Isn’t there a respect etiquette that should be adhered to with anyone we are conversing with? Isn’t that just human decency?
It is one thing to be ghosted when texting someone or when you have a first date, but it’s even more hurtful when it happens in an established relationship.
This is causing so much anxiety and self-esteem issues for many men and women who are not understanding why someone cowardly left a partnership without so much as one word saying why they did!
Please don’t leave someone hanging, be honest if you are moving on from them. Be gentle in how you deliver the message but give them some closure at least. You had a connection with them and they deserve to know what changed between you both.
What to be aware of when meeting a potential ghoster
- Be mindful of someone jumping in too fast to be with you! When someone comes in fast they usually go out just as fast!
- Don’t fall into the trap of the charming or flirtatious continual texter. If they are really interested they will make a date way before 2 weeks goes by. If you haven’t met them during that time, move on. They are probably texting more than just you.
- Pay close attention to having a long-distance relationship where you never actually meet! These players keep you hanging with just enough sweet conversation and then vanish when they meet someone else who gets their attention!

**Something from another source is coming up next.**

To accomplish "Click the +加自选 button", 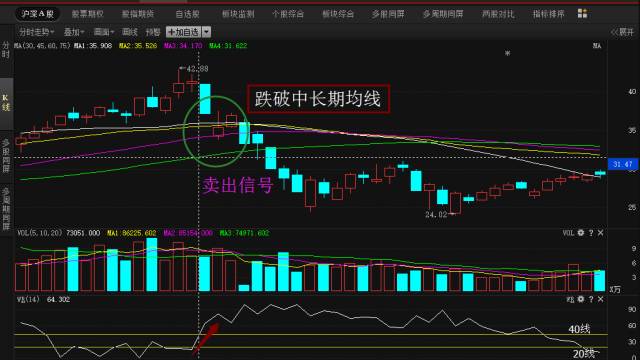I will 184,32.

- Stay away from “the on and off” communicater. They will only contact you when it suits them and it is always on their time frame. They may not text you back for hours/days and then all of a sudden one day they just disappear without a trace.
- No one is that busy not to answer you back! This is a huge red flag that warns you to end things with them. They are not serious about having a solid relationship with you. You need to have boundaries with any new person you are getting to know.
Be respectful to others, especially when all we have is our phones and a few social media tools to stay connected during the social-distancing we are all presently facing. Think about how you like to be treated and act accordingly.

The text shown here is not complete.